▸ **PROBLEM DETAILS**: How many of the lines below contain "computer"? Answer with that number alone.

▸ **RAW DATA**:

------

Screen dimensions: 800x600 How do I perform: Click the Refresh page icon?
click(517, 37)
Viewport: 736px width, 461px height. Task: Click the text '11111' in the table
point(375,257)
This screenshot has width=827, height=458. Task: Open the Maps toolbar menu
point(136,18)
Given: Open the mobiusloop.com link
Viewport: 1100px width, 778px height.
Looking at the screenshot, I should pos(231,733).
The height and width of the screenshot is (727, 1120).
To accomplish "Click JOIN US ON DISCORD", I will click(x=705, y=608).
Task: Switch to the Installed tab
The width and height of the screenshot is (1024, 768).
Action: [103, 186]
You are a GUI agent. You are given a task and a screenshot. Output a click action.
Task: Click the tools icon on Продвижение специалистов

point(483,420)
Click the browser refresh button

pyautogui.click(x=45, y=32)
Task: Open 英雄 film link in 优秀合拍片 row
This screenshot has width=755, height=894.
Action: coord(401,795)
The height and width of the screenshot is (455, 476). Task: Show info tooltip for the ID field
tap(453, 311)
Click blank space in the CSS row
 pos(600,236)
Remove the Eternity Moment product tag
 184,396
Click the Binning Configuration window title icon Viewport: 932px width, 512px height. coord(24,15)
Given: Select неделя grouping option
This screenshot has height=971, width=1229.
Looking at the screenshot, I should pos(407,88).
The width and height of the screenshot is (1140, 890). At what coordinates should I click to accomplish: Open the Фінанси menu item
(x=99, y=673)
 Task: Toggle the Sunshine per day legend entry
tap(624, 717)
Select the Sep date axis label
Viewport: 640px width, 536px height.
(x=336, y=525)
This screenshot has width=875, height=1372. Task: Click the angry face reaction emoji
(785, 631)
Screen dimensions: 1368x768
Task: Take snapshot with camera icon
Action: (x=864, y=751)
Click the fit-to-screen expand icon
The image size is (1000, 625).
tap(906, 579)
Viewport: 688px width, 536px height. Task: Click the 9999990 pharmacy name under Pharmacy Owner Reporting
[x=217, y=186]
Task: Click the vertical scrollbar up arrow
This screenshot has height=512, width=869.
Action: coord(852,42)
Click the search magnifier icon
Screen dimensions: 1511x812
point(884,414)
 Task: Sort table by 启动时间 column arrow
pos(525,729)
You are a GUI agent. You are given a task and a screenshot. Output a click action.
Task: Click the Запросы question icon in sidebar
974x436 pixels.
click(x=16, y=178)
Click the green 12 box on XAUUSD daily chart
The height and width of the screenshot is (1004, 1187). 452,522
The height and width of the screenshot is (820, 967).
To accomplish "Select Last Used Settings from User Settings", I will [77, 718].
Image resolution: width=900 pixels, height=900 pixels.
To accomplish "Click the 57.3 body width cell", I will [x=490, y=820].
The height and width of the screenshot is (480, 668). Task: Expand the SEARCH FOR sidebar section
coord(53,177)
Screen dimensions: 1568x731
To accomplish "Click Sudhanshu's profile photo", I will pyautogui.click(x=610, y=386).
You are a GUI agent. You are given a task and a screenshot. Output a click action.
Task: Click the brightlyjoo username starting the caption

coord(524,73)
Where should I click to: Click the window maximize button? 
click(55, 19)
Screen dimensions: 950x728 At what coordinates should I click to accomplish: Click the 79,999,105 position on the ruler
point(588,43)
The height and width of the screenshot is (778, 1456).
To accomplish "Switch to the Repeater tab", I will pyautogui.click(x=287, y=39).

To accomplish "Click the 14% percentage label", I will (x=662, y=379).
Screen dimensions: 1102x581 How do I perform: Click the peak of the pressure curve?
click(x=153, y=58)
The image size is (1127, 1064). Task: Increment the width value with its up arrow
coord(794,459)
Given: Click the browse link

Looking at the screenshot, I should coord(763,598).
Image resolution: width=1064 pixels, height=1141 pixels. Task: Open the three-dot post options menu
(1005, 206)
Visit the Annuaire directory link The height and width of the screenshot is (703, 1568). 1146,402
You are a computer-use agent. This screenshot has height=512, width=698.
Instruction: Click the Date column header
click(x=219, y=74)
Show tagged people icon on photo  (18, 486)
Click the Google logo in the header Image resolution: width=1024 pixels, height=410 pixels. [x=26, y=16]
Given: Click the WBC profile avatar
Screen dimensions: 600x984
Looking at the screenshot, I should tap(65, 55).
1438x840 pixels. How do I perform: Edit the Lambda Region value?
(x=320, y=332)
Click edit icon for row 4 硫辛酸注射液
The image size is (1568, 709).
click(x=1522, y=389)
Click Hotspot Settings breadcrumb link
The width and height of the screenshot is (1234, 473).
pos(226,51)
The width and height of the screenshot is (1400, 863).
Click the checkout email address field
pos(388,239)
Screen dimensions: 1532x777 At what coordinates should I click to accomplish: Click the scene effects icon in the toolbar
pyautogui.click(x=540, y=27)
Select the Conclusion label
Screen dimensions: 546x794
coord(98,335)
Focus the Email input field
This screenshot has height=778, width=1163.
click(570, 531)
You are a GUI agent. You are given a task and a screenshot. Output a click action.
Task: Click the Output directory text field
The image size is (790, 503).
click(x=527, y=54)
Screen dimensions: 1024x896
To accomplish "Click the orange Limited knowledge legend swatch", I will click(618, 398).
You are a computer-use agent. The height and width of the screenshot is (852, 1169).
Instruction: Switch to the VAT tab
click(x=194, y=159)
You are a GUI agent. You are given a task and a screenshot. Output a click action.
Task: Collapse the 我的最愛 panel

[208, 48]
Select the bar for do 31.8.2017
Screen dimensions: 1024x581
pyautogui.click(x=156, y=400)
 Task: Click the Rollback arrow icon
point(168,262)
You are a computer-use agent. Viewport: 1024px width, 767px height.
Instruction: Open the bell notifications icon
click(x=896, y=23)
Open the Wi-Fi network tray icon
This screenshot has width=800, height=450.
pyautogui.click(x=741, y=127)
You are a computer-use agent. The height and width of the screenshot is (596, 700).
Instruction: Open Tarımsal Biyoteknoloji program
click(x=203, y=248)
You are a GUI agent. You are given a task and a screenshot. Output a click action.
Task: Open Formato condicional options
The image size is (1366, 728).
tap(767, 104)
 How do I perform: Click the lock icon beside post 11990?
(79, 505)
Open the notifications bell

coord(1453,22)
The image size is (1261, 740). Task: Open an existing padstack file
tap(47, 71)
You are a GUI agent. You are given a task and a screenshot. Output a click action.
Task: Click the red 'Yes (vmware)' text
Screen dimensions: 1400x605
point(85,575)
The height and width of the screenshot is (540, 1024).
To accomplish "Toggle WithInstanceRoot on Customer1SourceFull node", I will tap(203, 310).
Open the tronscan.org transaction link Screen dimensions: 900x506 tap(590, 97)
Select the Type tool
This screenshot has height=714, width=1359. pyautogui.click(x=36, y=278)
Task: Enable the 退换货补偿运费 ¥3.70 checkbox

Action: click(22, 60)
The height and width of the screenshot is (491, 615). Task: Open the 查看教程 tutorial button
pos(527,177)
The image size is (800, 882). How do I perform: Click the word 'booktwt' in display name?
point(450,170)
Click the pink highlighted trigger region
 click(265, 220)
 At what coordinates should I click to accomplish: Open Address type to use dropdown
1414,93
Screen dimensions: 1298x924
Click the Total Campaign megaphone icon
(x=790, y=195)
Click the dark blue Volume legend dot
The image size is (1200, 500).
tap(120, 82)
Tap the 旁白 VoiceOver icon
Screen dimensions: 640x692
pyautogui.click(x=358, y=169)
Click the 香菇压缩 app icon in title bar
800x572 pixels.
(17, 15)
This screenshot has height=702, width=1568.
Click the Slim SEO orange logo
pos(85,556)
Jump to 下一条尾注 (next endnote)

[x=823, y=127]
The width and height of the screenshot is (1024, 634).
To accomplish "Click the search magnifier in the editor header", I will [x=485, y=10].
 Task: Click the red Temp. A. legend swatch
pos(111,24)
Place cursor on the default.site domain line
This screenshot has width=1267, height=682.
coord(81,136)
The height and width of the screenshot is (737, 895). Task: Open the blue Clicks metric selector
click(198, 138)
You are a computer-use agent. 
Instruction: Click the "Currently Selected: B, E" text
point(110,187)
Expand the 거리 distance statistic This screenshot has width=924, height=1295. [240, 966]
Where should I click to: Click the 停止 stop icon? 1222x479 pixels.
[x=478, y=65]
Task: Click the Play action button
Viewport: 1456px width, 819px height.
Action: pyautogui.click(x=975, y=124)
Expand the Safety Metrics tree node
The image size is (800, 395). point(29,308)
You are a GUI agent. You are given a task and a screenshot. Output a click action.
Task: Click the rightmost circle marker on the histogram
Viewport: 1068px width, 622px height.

------

▸ **TASK SOLUTION**: 5